Ieder mensenleven is een verhaal van verbazing en ontdekken. Toegegeven niet altijd even leuk of interessant, maar de dag dat de verbazing stopt ben je dood. Niet noodzakelijk fysiek, maar in je hoofd. Dan pas heeft niets nog zin. In die 60 jaar is er veel gebeurd, maar het moeilijkste is in mijn herinnering te ploeteren om die momenten te vinden die ik belangrijk genoeg vond om vandaag nog te kunnen ophalen. Zo een moment is de live uitzending van de begrafenis van paus Johannes de XXIIIe, een voor mij vreemd gebeuren (begrafenis en kerk en een dode in open kist), maar van een theatraliteit in zwart wit op een veel te klein scherm, dat ik het mij vandaag nog herinner. Verder blijven mij de beelden van herhaalde kernproeven bij, het strand van De Panne, de vlucht uit Belgisch Congo, de fontein in het Warandepark, de beelden uit Vietnam, de uitzending Les Copains d’abord…. Ik zal wel heel veel naar het nieuws hebben gekeken.

Mijn beide ouders zijn er niet meer. Papa, Huib Van hellem, stierf in 1986, 72 jaar oud, een week voor mijn 2e zoon David werd geboren. Mama, Annie De Schaepdryver, stierf in 2000, 77 jaar oud, maar al enkele jaren afwezig van deze wereld door dementie. Het waren artiesten, letterlijk, theatermensen, acteur en regisseur. Ze leerden elkaar kennen in het Koninklijk Conservatorium van Brussel, hij als leraar drama, zij als studente. Hij heeft van zijn roeping zijn job kunnen maken en bleef regisseur, zij gaf les, Nederlands, Engels, Duits, omdat theater te weinig opbracht. Herkenbaar.

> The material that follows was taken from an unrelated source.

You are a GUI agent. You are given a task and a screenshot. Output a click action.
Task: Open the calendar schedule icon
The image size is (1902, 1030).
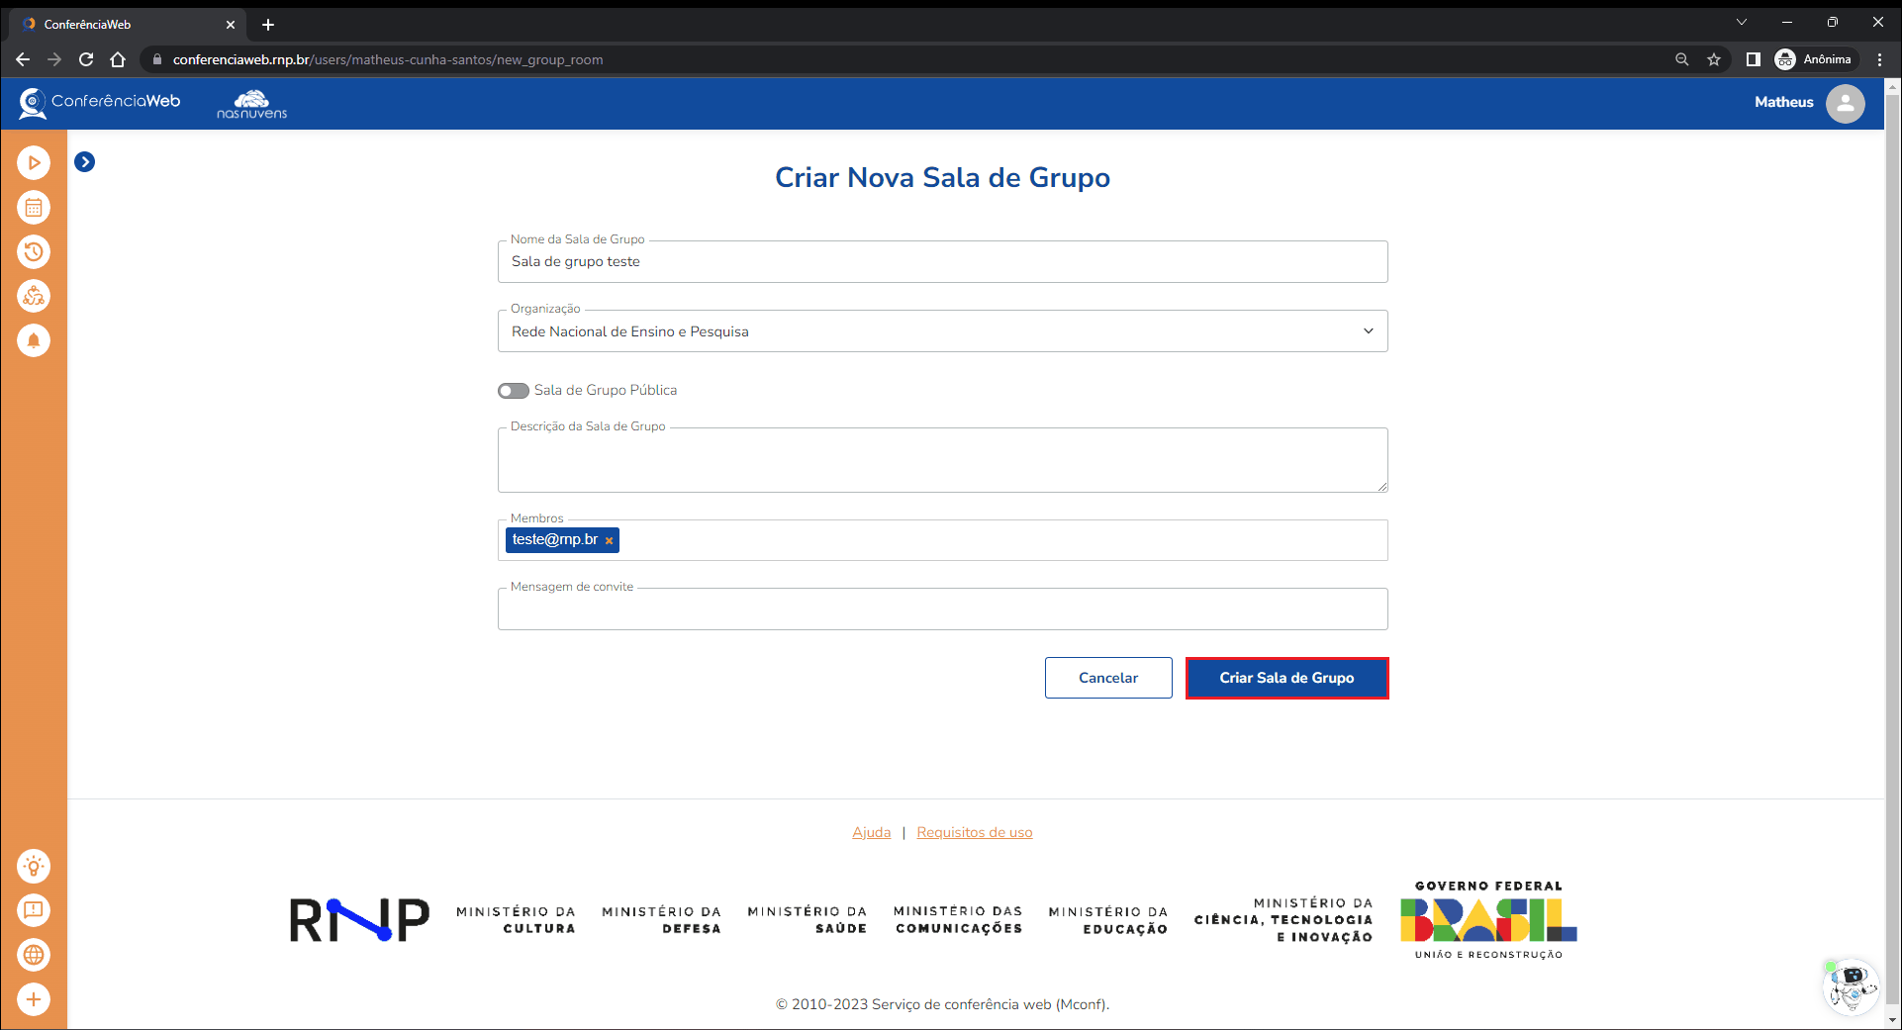34,208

Ze waren al iets ouder bij mijn geboorte, hij 44, zij 35. Ook dat heb ik herhaald. Bij de geboorte van mijn jongste was ik 46 en zijn mama 34. De appel valt blijkbaar niet ver van de boom.

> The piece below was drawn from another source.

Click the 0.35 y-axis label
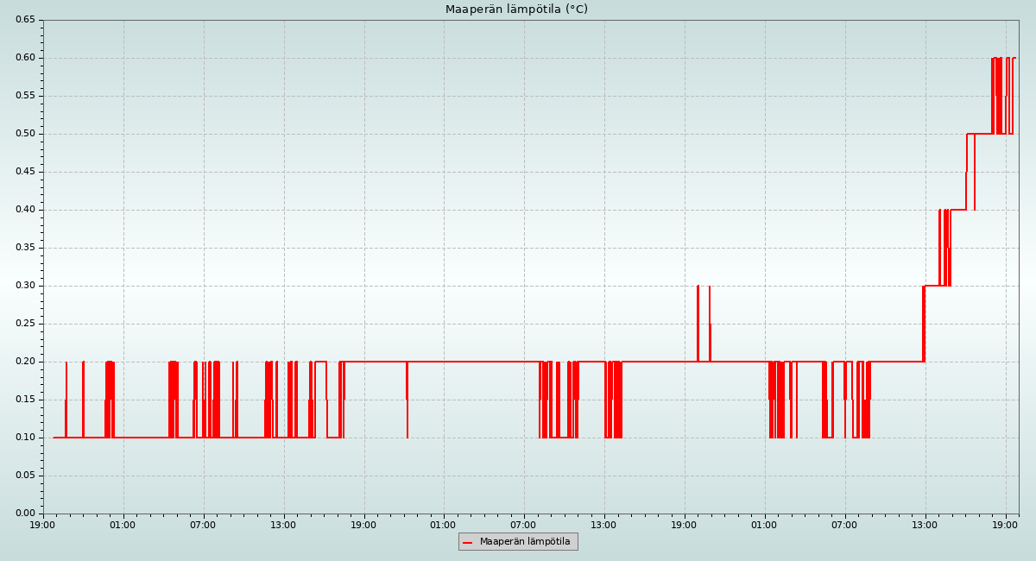Viewport: 1036px width, 561px height. 24,248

Het leven met mijn ouders was niet altijd even makkelijk. Sterke persoonlijkheden met een perfect gevoel voor drama, en overacting, zijn geen goede combinatie met puberale hormonen van een opgroeiende jongen. Kwam daarbij de dementie die als een sluipend gif bij mama de paranoia voedde en versterkte. Maar ik heb toch veel meegekregen, meer wellicht dan wat ik mijn kinderen zal hebben meegegeven.

No comment, tenzij Ekla pils van de Brouwerij Vandenheuvel (wie kent dat nog?)

 

Elke zomer gingen we naar De Panne, twee maanden met de hele uitgebreide familie, ouders, grootouders, wij, en ook de kinderen van de broers en zussen van mijn grootvader. Bompa was in 1917 in De Panne gehospitaliseerd nadat hij gewond raakte aan het front en de jaarlijkse vakantie was een bedevaart voor hem. Ondanks zijn rol (en die van mijn moeder) in het verzet in WOII bij het Onafhankelijkheidsfront, beide als gewapend weerstander, bleef de ‘Groote oorlog’ de gebeurtenis die zijn leven tekende.

Veel veranderd hé!

Tot zover de nostalgie.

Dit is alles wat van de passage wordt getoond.